### Your objective
Reproduce the records that follow exactly as they appear.

Collected data entries
++++++

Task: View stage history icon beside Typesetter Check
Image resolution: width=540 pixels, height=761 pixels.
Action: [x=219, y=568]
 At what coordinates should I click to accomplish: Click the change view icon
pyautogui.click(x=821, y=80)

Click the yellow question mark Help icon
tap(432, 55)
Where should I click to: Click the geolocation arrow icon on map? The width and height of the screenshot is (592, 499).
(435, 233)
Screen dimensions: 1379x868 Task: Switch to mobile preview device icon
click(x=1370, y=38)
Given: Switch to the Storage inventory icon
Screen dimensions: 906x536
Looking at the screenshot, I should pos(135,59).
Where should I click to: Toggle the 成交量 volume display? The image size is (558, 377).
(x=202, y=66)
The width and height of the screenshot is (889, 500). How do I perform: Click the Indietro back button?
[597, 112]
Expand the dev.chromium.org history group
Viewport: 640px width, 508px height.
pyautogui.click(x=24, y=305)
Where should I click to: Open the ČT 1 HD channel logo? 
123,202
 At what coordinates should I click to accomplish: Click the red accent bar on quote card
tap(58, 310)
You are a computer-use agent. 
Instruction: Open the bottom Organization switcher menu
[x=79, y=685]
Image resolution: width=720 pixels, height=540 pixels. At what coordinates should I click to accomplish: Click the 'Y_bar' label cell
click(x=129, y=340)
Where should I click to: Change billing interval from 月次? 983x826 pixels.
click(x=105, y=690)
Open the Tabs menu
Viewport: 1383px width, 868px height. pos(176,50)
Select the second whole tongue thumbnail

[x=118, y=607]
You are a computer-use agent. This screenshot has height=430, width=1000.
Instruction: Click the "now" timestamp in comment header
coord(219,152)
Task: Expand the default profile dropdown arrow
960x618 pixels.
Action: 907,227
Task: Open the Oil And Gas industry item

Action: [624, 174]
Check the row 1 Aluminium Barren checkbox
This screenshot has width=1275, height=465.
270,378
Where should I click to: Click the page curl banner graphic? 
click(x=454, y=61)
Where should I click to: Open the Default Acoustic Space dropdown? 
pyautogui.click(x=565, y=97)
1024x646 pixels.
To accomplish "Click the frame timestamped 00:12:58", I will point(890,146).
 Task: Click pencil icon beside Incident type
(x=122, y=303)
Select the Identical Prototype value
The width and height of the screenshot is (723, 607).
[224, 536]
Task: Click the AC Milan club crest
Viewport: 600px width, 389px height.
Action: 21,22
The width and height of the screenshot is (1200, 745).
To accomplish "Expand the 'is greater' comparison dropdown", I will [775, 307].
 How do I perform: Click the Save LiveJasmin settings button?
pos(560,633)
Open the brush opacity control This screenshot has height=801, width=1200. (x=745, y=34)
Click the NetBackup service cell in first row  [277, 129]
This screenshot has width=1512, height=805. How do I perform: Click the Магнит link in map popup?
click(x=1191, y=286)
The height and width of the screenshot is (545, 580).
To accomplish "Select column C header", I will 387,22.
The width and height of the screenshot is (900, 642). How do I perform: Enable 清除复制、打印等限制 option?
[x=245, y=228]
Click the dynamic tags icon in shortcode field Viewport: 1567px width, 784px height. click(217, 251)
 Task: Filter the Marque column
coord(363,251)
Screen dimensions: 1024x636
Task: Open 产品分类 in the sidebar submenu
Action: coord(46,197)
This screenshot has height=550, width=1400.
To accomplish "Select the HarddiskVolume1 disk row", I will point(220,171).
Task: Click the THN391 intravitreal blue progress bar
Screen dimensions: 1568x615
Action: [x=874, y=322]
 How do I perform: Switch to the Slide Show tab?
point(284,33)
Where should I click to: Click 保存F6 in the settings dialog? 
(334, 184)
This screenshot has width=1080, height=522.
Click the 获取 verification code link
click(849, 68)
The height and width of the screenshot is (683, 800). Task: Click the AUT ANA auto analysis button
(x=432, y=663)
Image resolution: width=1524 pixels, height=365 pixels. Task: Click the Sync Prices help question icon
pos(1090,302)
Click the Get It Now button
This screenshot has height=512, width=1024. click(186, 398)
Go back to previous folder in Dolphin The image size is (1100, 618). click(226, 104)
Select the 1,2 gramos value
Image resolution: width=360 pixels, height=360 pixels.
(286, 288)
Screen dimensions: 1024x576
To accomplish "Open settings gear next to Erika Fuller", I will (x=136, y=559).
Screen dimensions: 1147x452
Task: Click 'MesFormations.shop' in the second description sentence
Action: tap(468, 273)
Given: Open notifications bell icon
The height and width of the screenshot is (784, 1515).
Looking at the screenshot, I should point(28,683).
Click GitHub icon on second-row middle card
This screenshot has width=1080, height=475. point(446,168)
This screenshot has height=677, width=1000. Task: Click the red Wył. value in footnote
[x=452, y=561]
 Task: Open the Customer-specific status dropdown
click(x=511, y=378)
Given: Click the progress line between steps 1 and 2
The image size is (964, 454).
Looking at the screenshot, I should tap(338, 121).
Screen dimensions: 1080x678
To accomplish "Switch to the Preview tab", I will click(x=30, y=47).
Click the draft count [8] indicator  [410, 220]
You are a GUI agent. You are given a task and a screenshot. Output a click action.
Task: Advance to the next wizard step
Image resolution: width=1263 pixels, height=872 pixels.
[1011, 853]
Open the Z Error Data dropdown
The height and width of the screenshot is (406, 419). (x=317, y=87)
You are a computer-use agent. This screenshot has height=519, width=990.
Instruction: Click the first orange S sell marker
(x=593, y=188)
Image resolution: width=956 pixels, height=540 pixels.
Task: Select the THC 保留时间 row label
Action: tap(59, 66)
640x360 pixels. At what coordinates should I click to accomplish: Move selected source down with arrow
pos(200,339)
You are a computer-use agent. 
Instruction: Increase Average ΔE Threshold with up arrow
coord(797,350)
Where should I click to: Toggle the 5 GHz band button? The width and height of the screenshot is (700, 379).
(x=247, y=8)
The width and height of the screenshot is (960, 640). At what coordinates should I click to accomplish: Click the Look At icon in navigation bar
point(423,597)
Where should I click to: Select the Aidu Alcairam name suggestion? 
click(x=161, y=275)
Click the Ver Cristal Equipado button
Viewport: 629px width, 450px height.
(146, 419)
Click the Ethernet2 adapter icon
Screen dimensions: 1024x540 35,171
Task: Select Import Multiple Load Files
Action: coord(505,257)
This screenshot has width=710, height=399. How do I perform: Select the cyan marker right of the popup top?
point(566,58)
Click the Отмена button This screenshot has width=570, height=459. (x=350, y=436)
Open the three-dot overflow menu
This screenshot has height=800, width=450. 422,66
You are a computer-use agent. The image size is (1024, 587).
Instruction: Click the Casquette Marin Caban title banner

++++++

### Exercise response
Task: View stage history icon beside Typesetter Check
Image resolution: width=540 pixels, height=761 pixels.
Action: [x=219, y=568]
 At what coordinates should I click to accomplish: Click the change view icon
pyautogui.click(x=821, y=80)

Click the yellow question mark Help icon
tap(432, 55)
Where should I click to: Click the geolocation arrow icon on map? The width and height of the screenshot is (592, 499).
(435, 233)
Screen dimensions: 1379x868 Task: Switch to mobile preview device icon
click(x=1370, y=38)
Given: Switch to the Storage inventory icon
Screen dimensions: 906x536
Looking at the screenshot, I should pos(135,59).
Where should I click to: Toggle the 成交量 volume display? The image size is (558, 377).
(x=202, y=66)
The width and height of the screenshot is (889, 500). How do I perform: Click the Indietro back button?
[597, 112]
Expand the dev.chromium.org history group
Viewport: 640px width, 508px height.
pyautogui.click(x=24, y=305)
Where should I click to: Open the ČT 1 HD channel logo? 
123,202
 At what coordinates should I click to accomplish: Click the red accent bar on quote card
tap(58, 310)
You are a computer-use agent. 
Instruction: Open the bottom Organization switcher menu
[x=79, y=685]
Image resolution: width=720 pixels, height=540 pixels. At what coordinates should I click to accomplish: Click the 'Y_bar' label cell
click(x=129, y=340)
Where should I click to: Change billing interval from 月次? 983x826 pixels.
click(x=105, y=690)
Open the Tabs menu
Viewport: 1383px width, 868px height. pos(176,50)
Select the second whole tongue thumbnail

[x=118, y=607]
You are a computer-use agent. This screenshot has height=430, width=1000.
Instruction: Click the "now" timestamp in comment header
coord(219,152)
Task: Expand the default profile dropdown arrow
960x618 pixels.
Action: 907,227
Task: Open the Oil And Gas industry item

Action: [624, 174]
Check the row 1 Aluminium Barren checkbox
This screenshot has width=1275, height=465.
270,378
Where should I click to: Click the page curl banner graphic? 
click(x=454, y=61)
Where should I click to: Open the Default Acoustic Space dropdown? 
pyautogui.click(x=565, y=97)
1024x646 pixels.
To accomplish "Click the frame timestamped 00:12:58", I will point(890,146).
 Task: Click pencil icon beside Incident type
(x=122, y=303)
Select the Identical Prototype value
The width and height of the screenshot is (723, 607).
[224, 536]
Task: Click the AC Milan club crest
Viewport: 600px width, 389px height.
Action: 21,22
The width and height of the screenshot is (1200, 745).
To accomplish "Expand the 'is greater' comparison dropdown", I will [775, 307].
 How do I perform: Click the Save LiveJasmin settings button?
pos(560,633)
Open the brush opacity control This screenshot has height=801, width=1200. (x=745, y=34)
Click the NetBackup service cell in first row  [277, 129]
This screenshot has width=1512, height=805. How do I perform: Click the Магнит link in map popup?
click(x=1191, y=286)
The height and width of the screenshot is (545, 580).
To accomplish "Select column C header", I will 387,22.
The width and height of the screenshot is (900, 642). How do I perform: Enable 清除复制、打印等限制 option?
[x=245, y=228]
Click the dynamic tags icon in shortcode field Viewport: 1567px width, 784px height. click(217, 251)
 Task: Filter the Marque column
coord(363,251)
Screen dimensions: 1024x636
Task: Open 产品分类 in the sidebar submenu
Action: coord(46,197)
This screenshot has height=550, width=1400.
To accomplish "Select the HarddiskVolume1 disk row", I will point(220,171).
Task: Click the THN391 intravitreal blue progress bar
Screen dimensions: 1568x615
Action: [x=874, y=322]
 How do I perform: Switch to the Slide Show tab?
point(284,33)
Where should I click to: Click 保存F6 in the settings dialog? 
(334, 184)
This screenshot has width=1080, height=522.
Click the 获取 verification code link
click(849, 68)
The height and width of the screenshot is (683, 800). Task: Click the AUT ANA auto analysis button
(x=432, y=663)
Image resolution: width=1524 pixels, height=365 pixels. Task: Click the Sync Prices help question icon
pos(1090,302)
Click the Get It Now button
This screenshot has height=512, width=1024. click(186, 398)
Go back to previous folder in Dolphin The image size is (1100, 618). click(226, 104)
Select the 1,2 gramos value
Image resolution: width=360 pixels, height=360 pixels.
(286, 288)
Screen dimensions: 1024x576
To accomplish "Open settings gear next to Erika Fuller", I will (x=136, y=559).
Screen dimensions: 1147x452
Task: Click 'MesFormations.shop' in the second description sentence
Action: tap(468, 273)
Given: Open notifications bell icon
The height and width of the screenshot is (784, 1515).
Looking at the screenshot, I should point(28,683).
Click GitHub icon on second-row middle card
This screenshot has width=1080, height=475. point(446,168)
This screenshot has height=677, width=1000. Task: Click the red Wył. value in footnote
[x=452, y=561]
 Task: Open the Customer-specific status dropdown
click(x=511, y=378)
Given: Click the progress line between steps 1 and 2
The image size is (964, 454).
Looking at the screenshot, I should tap(338, 121).
Screen dimensions: 1080x678
To accomplish "Switch to the Preview tab", I will click(x=30, y=47).
Click the draft count [8] indicator  [410, 220]
You are a GUI agent. You are given a task and a screenshot. Output a click action.
Task: Advance to the next wizard step
Image resolution: width=1263 pixels, height=872 pixels.
[1011, 853]
Open the Z Error Data dropdown
The height and width of the screenshot is (406, 419). (x=317, y=87)
You are a computer-use agent. This screenshot has height=519, width=990.
Instruction: Click the first orange S sell marker
(x=593, y=188)
Image resolution: width=956 pixels, height=540 pixels.
Task: Select the THC 保留时间 row label
Action: tap(59, 66)
640x360 pixels. At what coordinates should I click to accomplish: Move selected source down with arrow
pos(200,339)
You are a computer-use agent. 
Instruction: Increase Average ΔE Threshold with up arrow
coord(797,350)
Where should I click to: Toggle the 5 GHz band button? The width and height of the screenshot is (700, 379).
(x=247, y=8)
The width and height of the screenshot is (960, 640). At what coordinates should I click to accomplish: Click the Look At icon in navigation bar
point(423,597)
Where should I click to: Select the Aidu Alcairam name suggestion? 
click(x=161, y=275)
Click the Ver Cristal Equipado button
Viewport: 629px width, 450px height.
(146, 419)
Click the Ethernet2 adapter icon
Screen dimensions: 1024x540 35,171
Task: Select Import Multiple Load Files
Action: coord(505,257)
This screenshot has width=710, height=399. How do I perform: Select the cyan marker right of the popup top?
point(566,58)
Click the Отмена button This screenshot has width=570, height=459. (x=350, y=436)
Open the three-dot overflow menu
This screenshot has height=800, width=450. 422,66
You are a computer-use agent. The image size is (1024, 587).
Instruction: Click the Casquette Marin Caban title banner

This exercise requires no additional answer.